§ DATA UNDER STUDY
[Start of section]

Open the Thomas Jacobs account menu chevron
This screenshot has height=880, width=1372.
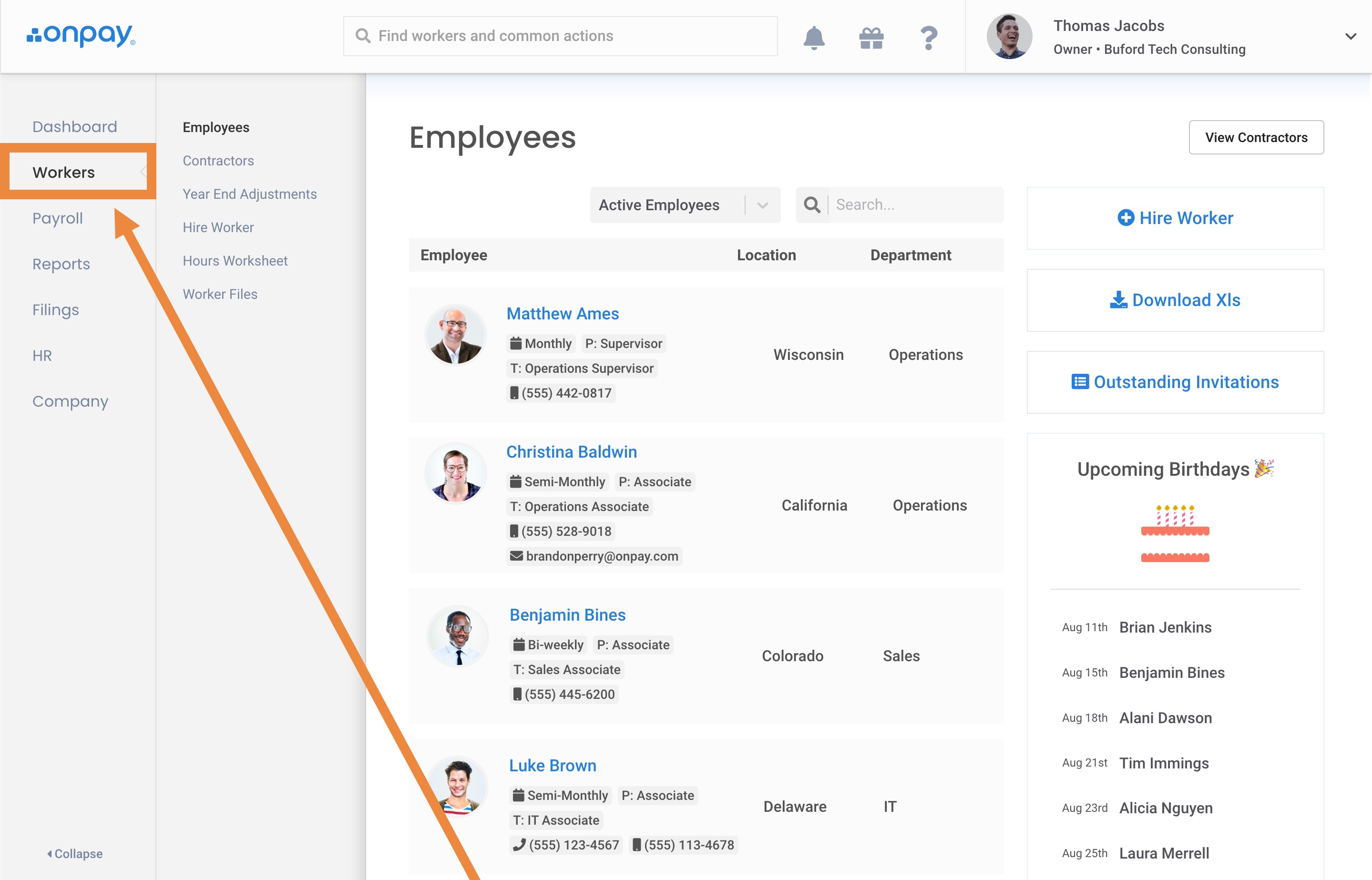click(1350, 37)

[End of section]
[Start of section]

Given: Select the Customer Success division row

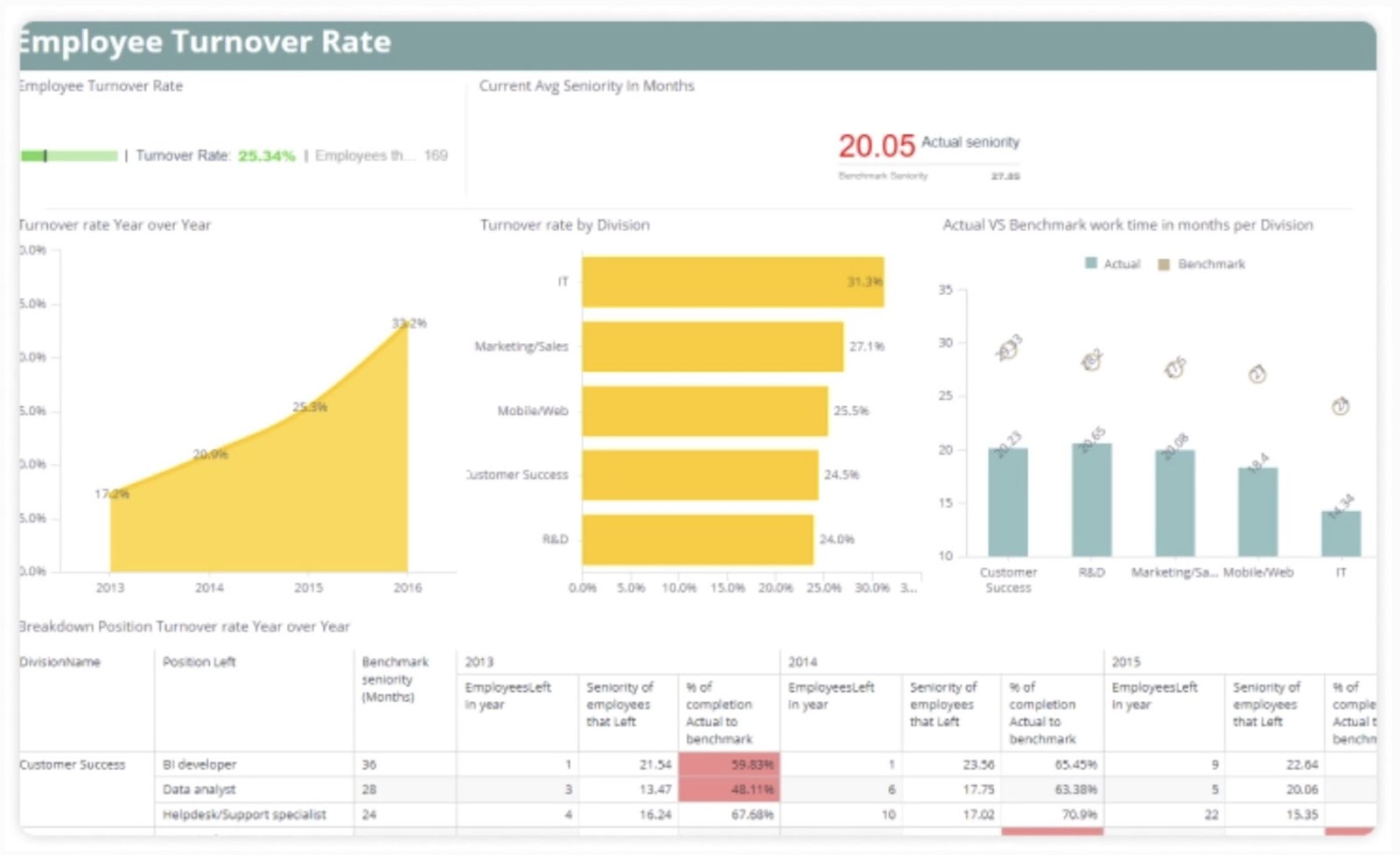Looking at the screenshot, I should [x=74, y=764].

[End of section]
[Start of section]

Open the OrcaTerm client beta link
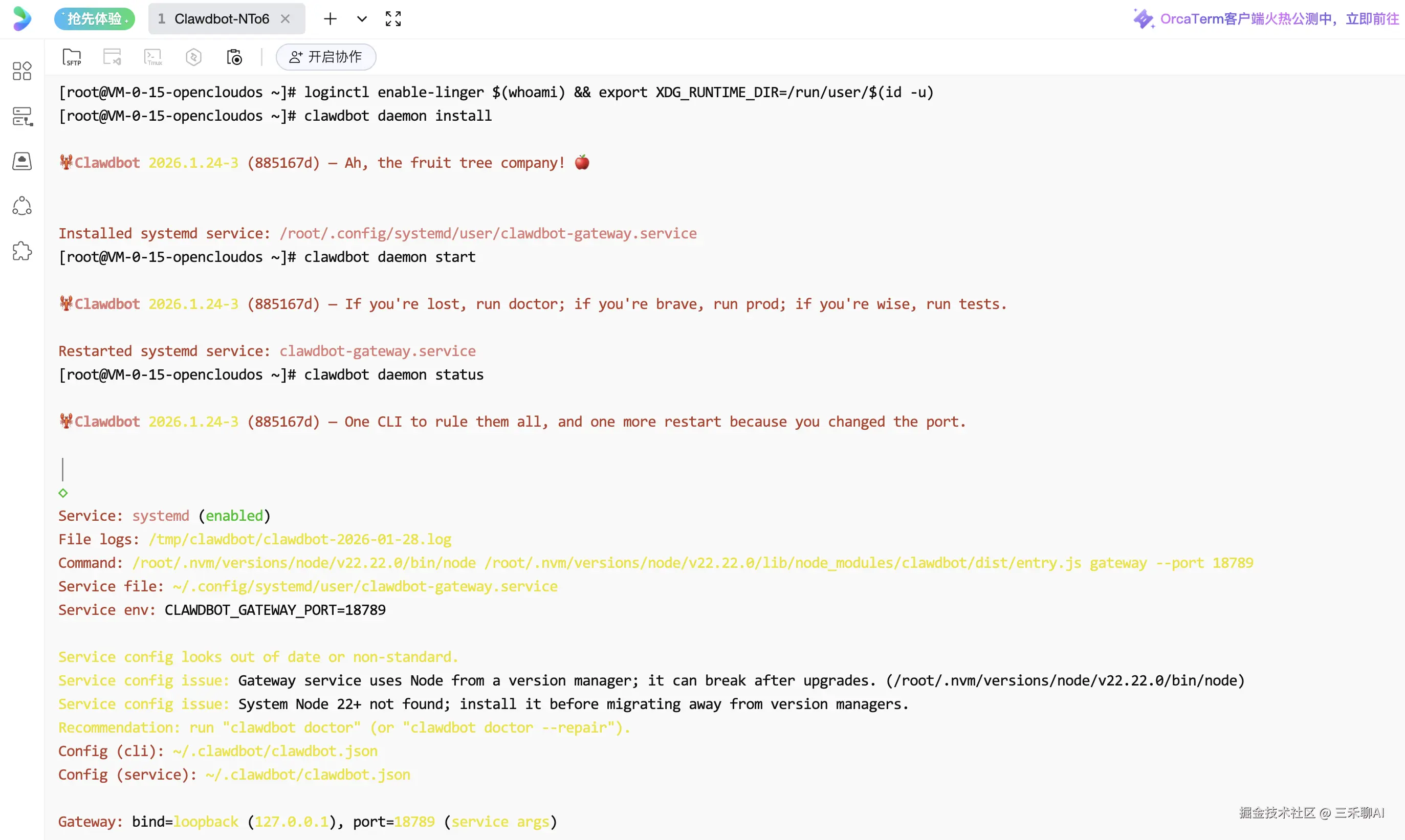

[End of section]

§ WHAT YOU SHOULD DO
Return every line of the listing that has the word "Open" in it.

§ RESULT OF THIS TASK
Open the Thomas Jacobs account menu chevron
Open the OrcaTerm client beta link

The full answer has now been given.